1000 individual polymer fibres in the form of a bundle of fibres, wherein the bundle of polymer fibres comprises a cross-sectional diameter between about 150 to 1000 micrometers, optionally further comprising the step of winding or twisting at least some of the plurality of polymer fibres around other fibres to form a yarn or a braid.
24. A method according to any one of claims 22 to 23 wherein the implantable scaffold is in the form of a synthetic ligament, or in the form of a synthetic tendon.
25. A method according to any one of claims 22 to 24 wherein the hydrogel-forming polymer is polyvinyl alcohol having a molecular weight between about 80,000 and about 100,000 g/mol.
26. A method according to any one of claims 22 to 25 further comprising the step of providing a cell adhesion promoter comprising gelatine at a concentration between about 0.1 wt% and about 10wt%.
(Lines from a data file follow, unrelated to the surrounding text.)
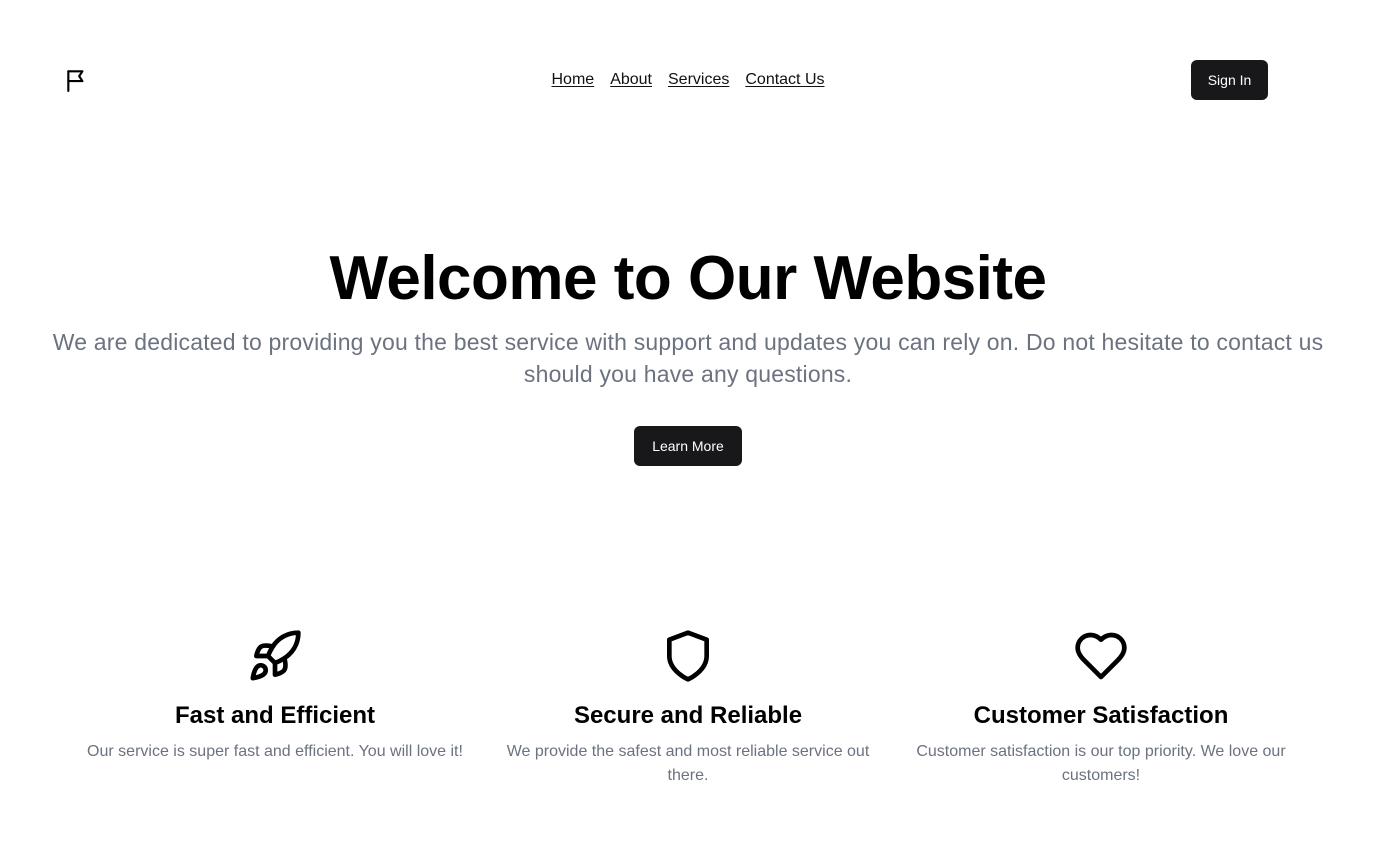 The width and height of the screenshot is (1376, 868). I want to click on feature-title: Customer Satisfaction, so click(1101, 716).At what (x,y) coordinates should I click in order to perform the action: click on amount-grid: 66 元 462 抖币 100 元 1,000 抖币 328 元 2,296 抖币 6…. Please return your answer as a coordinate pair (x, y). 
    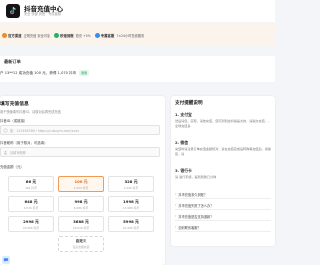
    Looking at the image, I should click on (83, 204).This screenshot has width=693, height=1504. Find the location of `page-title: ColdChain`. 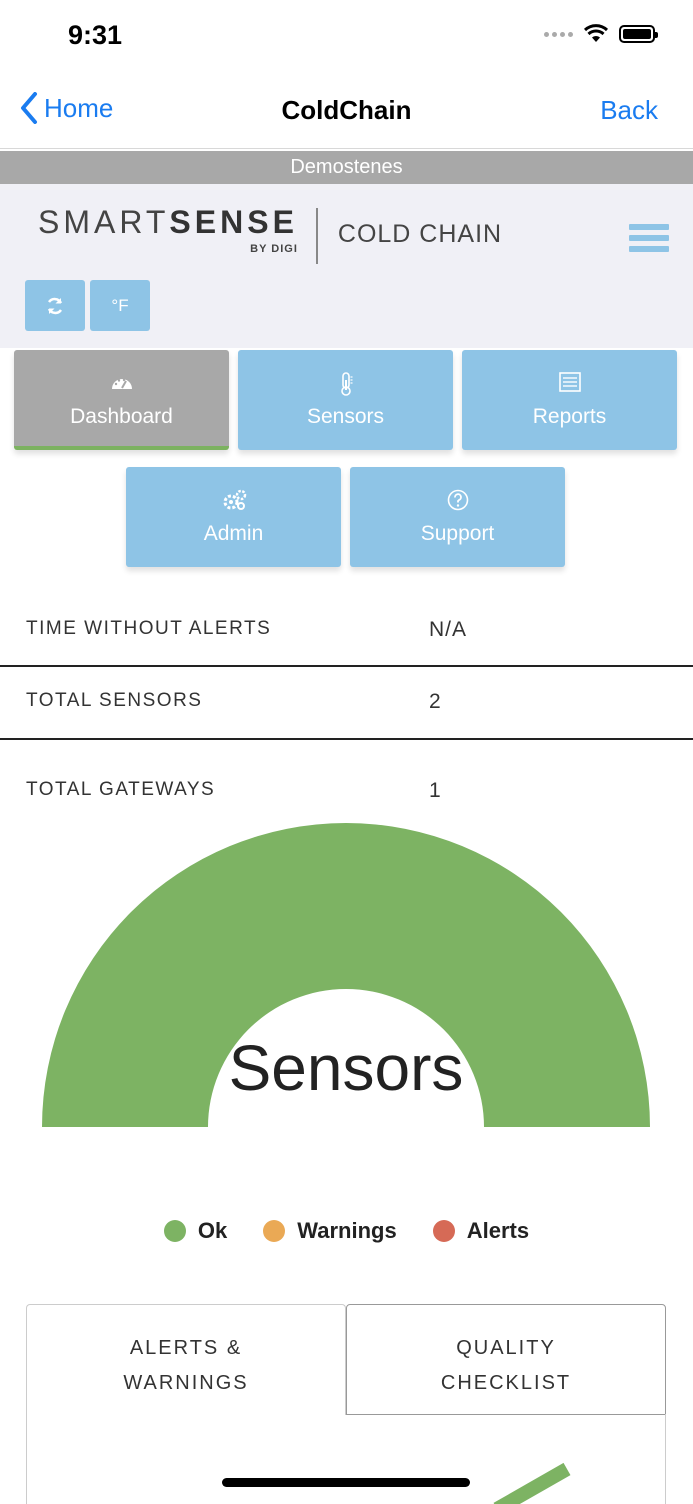

page-title: ColdChain is located at coordinates (346, 110).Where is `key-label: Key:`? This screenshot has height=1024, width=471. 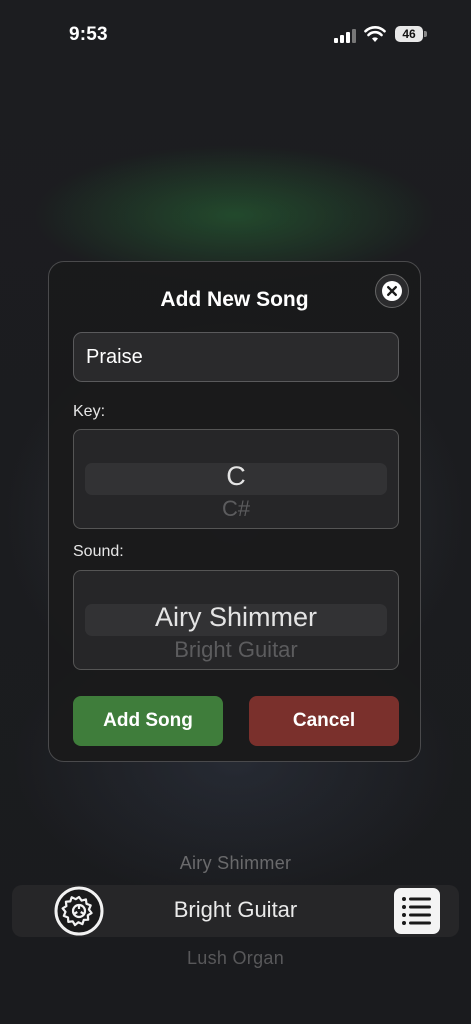 key-label: Key: is located at coordinates (90, 412).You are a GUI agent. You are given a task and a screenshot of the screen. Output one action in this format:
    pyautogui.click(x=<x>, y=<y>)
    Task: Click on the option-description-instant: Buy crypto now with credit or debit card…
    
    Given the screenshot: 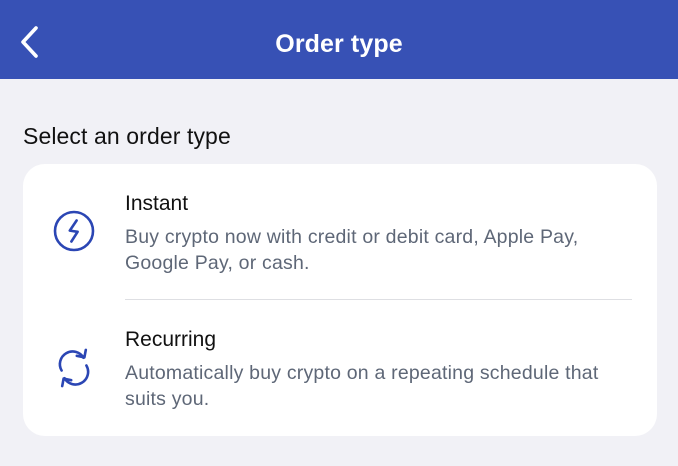 What is the action you would take?
    pyautogui.click(x=352, y=250)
27. A method according to any one of claims 22 to 26 wherein the biocompatible ceramic material is Hardystonite (Ca₂ZnSi₂O₇) doped with Sr, Mg or Ba, preferably strontium-doped Ca₂ZnSi₂O₇.
28. A synthetic implantable scaffold prepared by the method according to any one of claims 22 to 27.
29. A method of partial or full tendon or ligament repair in a patient comprising implantation of a synthetic implantable scaffold according to any one of claims 1 to 21.
30. Use of a synthetic implantable scaffold according to any one of claims 1 to 21 in the manufacture of a medicament for partial or full tendon or ligament repair in a patient.